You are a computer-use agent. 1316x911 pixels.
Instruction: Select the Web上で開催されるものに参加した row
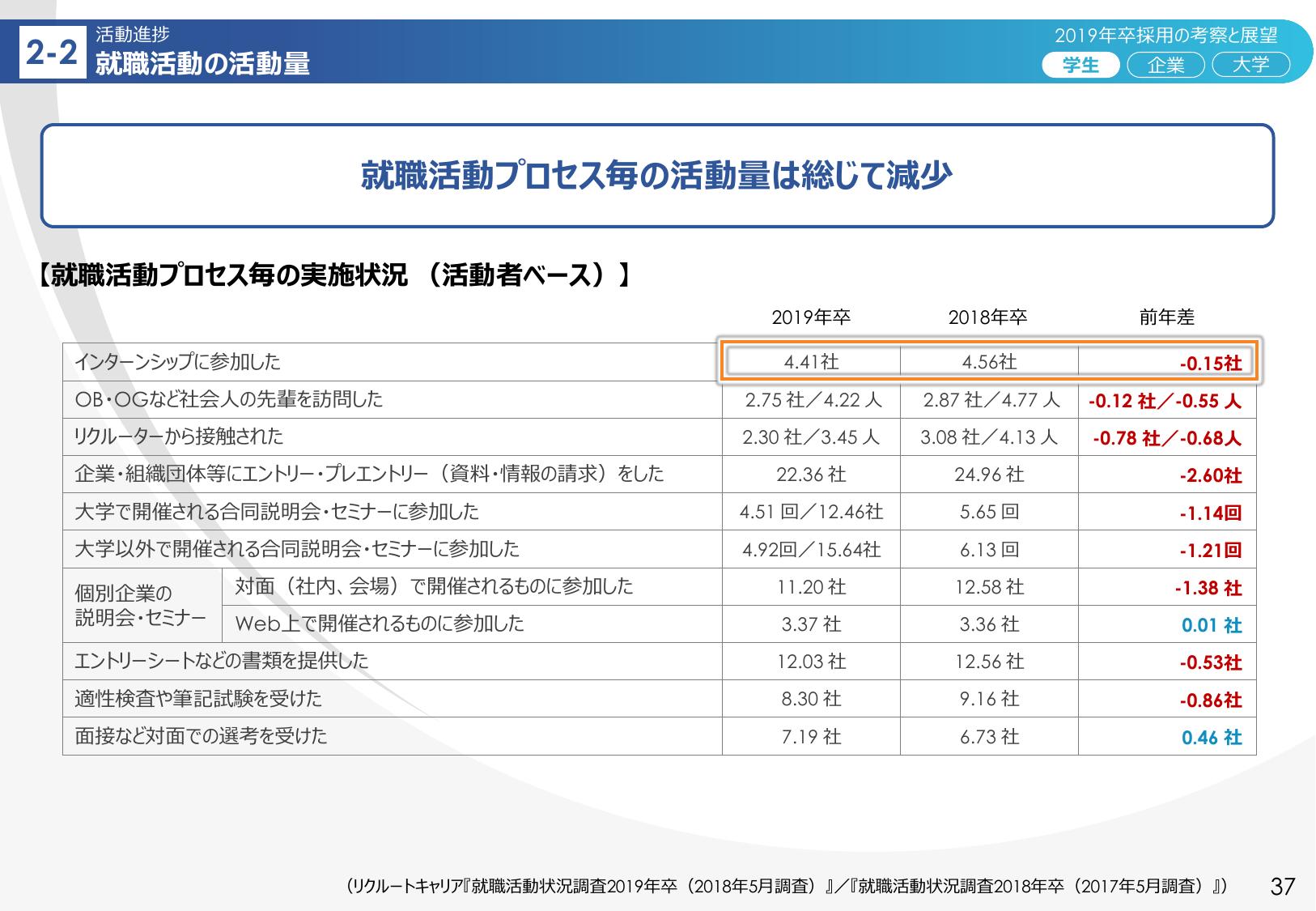pyautogui.click(x=380, y=624)
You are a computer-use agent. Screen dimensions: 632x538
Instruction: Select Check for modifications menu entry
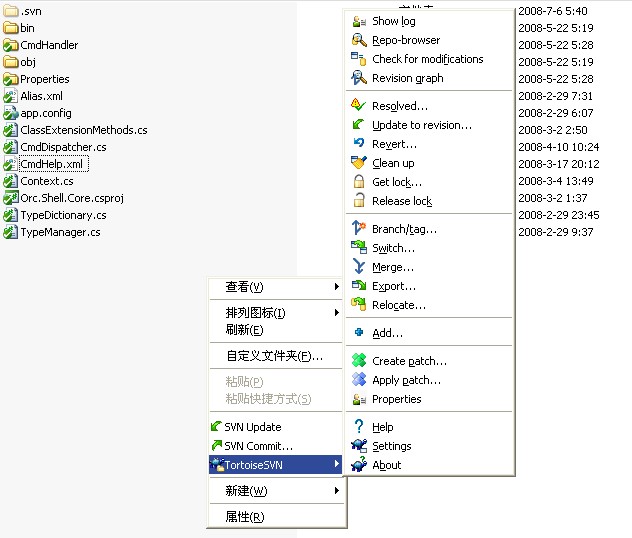427,59
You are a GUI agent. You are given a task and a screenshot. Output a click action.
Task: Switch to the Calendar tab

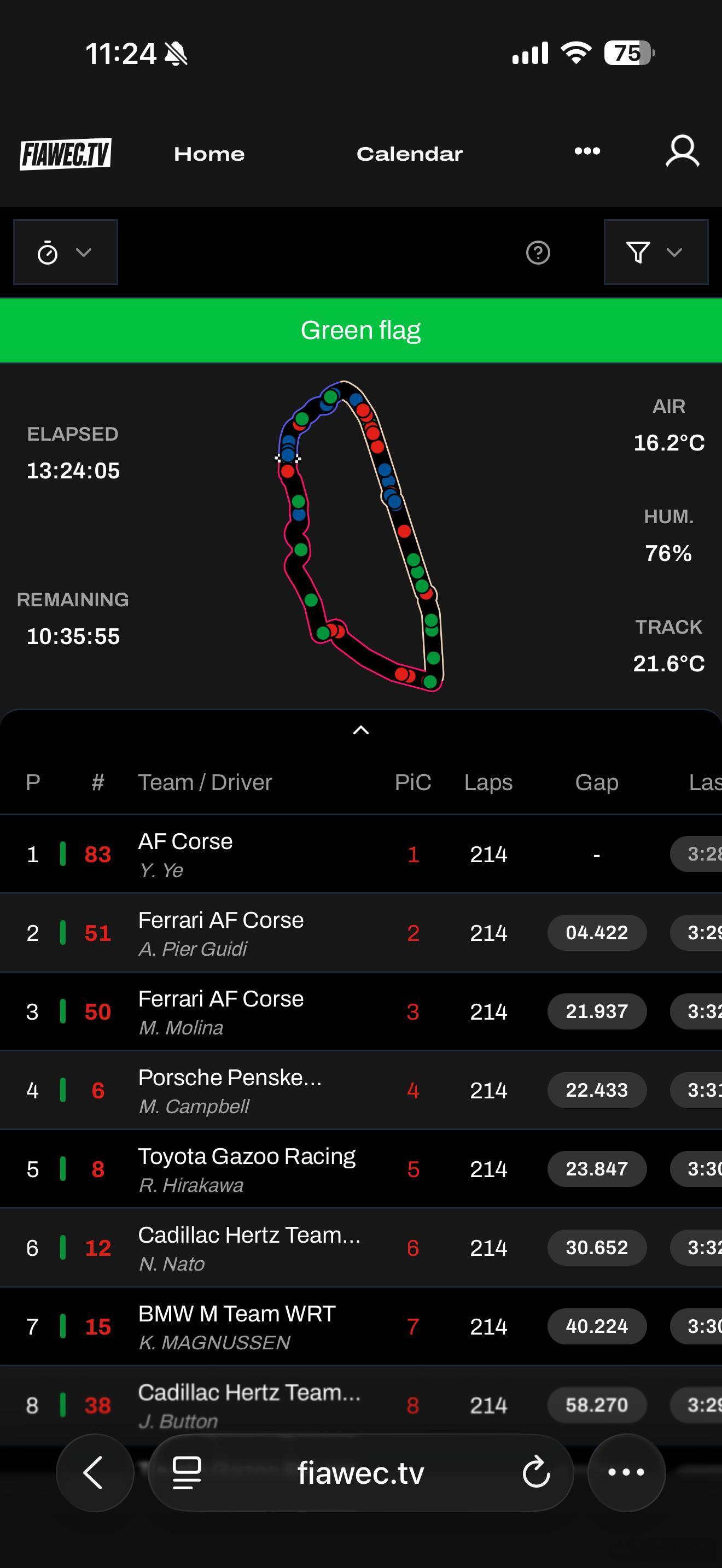click(x=409, y=154)
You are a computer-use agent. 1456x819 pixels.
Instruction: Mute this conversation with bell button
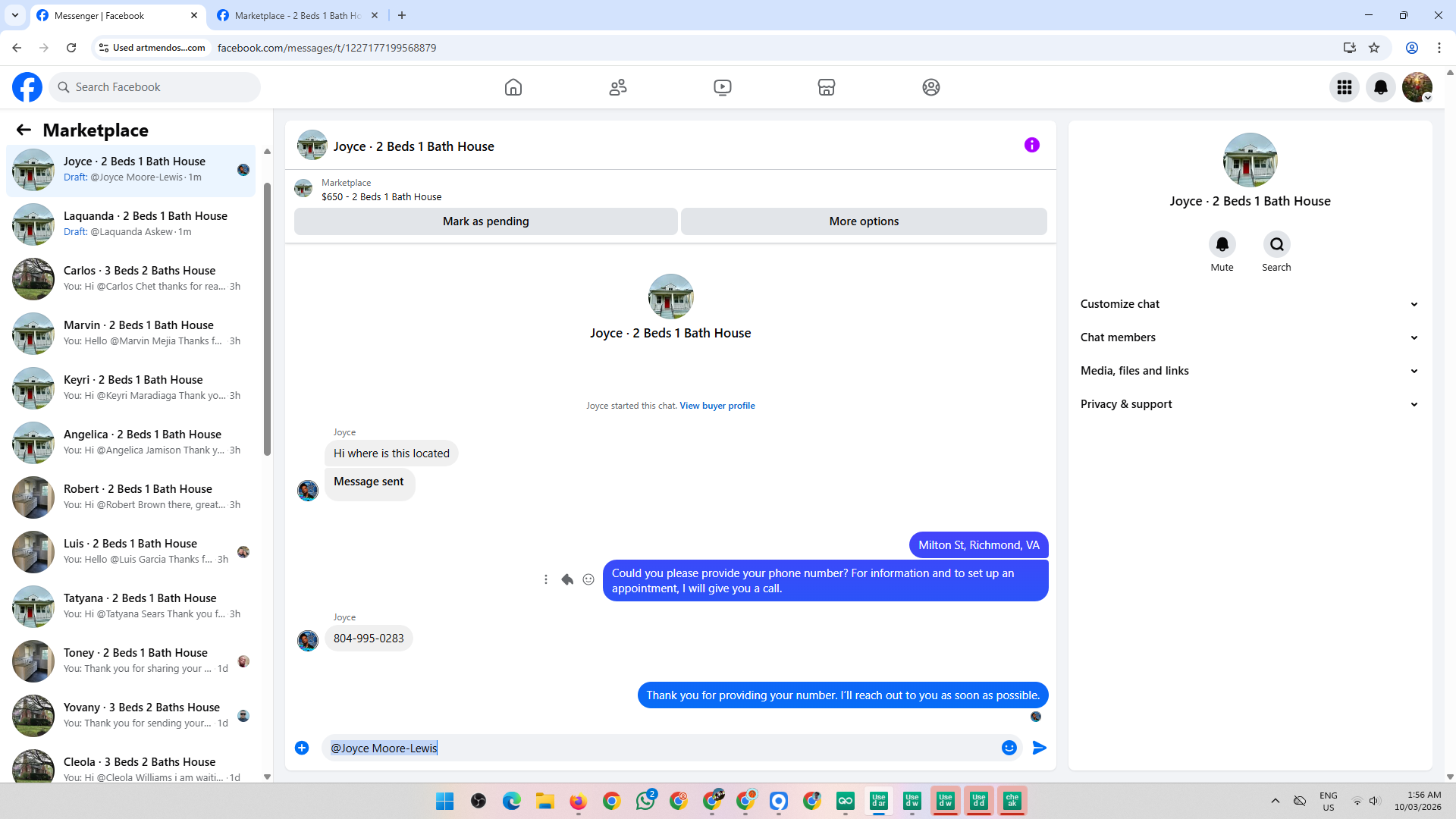pos(1222,244)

# GOAL
Reproduce the rows above with every "computer-use agent" replaced by "screen automation agent" and nothing else changed, leaving out the pictures.

# WRITTEN ANSWER
You are a screen automation agent. 1316x911 pixels.
Instruction: Select the Web上で開催されるものに参加した row
pyautogui.click(x=380, y=624)
You are a screen automation agent. Screen dimensions: 632x538
Instruction: Select Check for modifications menu entry
427,59
You are a GUI agent. You are given a task and a screenshot. Output a click action.
Task: Switch to the Calendar tab

click(x=409, y=154)
You are a screen automation agent. 1456x819 pixels.
Instruction: Mute this conversation with bell button
pos(1222,244)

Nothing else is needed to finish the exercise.